> [Work to be completed]: Retrieve every line from the records in which the word "heading" occurs.

----- Data for the task

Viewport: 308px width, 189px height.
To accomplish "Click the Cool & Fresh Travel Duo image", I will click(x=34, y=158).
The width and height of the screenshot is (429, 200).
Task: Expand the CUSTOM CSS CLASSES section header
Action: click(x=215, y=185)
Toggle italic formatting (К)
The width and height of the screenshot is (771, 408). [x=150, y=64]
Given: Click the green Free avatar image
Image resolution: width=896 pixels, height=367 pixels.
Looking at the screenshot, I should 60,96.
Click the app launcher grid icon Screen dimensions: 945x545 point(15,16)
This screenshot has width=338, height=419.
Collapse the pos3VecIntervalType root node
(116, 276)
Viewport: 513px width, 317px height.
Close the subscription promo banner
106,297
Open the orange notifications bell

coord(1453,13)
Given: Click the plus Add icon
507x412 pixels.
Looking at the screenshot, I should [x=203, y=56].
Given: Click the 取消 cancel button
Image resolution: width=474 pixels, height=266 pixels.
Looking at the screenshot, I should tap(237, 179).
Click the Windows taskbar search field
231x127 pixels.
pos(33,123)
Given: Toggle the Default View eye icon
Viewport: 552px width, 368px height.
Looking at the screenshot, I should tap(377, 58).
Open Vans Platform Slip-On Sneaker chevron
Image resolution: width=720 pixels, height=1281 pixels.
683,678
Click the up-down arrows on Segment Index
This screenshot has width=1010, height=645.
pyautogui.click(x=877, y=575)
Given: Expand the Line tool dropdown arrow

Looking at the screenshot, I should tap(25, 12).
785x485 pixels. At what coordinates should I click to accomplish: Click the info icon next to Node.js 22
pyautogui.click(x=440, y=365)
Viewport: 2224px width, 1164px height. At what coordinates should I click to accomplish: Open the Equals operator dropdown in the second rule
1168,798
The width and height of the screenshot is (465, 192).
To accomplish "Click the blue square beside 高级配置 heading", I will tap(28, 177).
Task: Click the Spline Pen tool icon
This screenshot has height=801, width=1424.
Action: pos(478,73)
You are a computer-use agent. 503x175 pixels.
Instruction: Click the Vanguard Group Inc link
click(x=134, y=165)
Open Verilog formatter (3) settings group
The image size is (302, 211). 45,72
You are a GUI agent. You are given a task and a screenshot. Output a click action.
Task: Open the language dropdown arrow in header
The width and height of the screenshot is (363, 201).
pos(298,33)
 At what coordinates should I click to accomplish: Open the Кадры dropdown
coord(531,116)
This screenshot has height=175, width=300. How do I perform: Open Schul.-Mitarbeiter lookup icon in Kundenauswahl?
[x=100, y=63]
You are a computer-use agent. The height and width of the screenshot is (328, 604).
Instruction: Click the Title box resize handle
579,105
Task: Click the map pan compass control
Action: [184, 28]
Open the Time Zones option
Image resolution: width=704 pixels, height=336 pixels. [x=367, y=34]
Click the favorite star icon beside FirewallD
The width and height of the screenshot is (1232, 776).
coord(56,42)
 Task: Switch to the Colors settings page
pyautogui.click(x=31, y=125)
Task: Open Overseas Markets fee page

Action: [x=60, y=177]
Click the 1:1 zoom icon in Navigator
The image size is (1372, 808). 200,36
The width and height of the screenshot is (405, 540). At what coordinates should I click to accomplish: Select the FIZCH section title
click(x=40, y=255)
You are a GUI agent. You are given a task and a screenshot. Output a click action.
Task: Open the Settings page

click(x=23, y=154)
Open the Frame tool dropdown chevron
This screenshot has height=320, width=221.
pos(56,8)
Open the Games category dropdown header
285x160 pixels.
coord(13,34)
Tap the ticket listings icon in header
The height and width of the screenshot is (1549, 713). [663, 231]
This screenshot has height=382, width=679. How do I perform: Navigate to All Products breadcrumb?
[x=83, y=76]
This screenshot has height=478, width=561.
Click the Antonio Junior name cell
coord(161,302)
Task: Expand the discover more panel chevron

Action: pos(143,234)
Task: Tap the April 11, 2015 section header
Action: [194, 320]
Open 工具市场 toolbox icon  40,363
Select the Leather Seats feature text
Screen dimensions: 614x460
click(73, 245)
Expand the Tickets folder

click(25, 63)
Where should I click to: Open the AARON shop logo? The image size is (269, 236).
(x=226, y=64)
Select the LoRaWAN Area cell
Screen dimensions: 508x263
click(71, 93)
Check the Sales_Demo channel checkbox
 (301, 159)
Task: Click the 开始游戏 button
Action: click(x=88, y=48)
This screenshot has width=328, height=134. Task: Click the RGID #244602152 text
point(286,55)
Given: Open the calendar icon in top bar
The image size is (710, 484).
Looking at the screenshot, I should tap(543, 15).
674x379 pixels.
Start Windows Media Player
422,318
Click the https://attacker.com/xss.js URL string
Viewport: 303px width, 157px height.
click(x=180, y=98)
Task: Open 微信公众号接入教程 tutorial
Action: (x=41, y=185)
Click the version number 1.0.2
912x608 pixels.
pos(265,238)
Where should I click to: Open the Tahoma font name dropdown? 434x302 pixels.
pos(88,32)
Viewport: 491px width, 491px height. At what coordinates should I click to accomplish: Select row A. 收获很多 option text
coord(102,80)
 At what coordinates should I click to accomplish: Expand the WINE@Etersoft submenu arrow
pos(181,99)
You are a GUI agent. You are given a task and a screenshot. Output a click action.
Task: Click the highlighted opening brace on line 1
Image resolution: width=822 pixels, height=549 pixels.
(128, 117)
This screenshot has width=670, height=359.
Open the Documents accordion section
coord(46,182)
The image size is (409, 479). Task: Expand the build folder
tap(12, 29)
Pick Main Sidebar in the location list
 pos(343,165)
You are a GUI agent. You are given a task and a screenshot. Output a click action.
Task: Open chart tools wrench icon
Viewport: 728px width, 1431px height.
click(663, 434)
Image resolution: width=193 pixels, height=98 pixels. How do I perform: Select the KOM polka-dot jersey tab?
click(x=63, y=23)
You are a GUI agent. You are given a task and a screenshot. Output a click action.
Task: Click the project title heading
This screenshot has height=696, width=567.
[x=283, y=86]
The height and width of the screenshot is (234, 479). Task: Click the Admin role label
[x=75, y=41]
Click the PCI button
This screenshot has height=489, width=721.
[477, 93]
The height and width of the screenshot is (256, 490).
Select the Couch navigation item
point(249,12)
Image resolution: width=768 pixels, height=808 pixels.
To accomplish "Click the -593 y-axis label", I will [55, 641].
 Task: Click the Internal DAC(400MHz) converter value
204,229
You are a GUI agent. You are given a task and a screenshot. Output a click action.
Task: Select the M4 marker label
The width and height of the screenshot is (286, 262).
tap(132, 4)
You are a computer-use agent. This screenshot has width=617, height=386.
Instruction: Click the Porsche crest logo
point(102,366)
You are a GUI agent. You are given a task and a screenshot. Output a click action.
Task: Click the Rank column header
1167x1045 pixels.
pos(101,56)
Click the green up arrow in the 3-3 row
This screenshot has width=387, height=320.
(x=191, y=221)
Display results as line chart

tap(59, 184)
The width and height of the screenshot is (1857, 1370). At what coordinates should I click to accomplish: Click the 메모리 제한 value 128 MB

----------

> [Solution for this exercise]:
To accomplish "Click the blue square beside 高级配置 heading", I will tap(28, 177).
Task: Click the project title heading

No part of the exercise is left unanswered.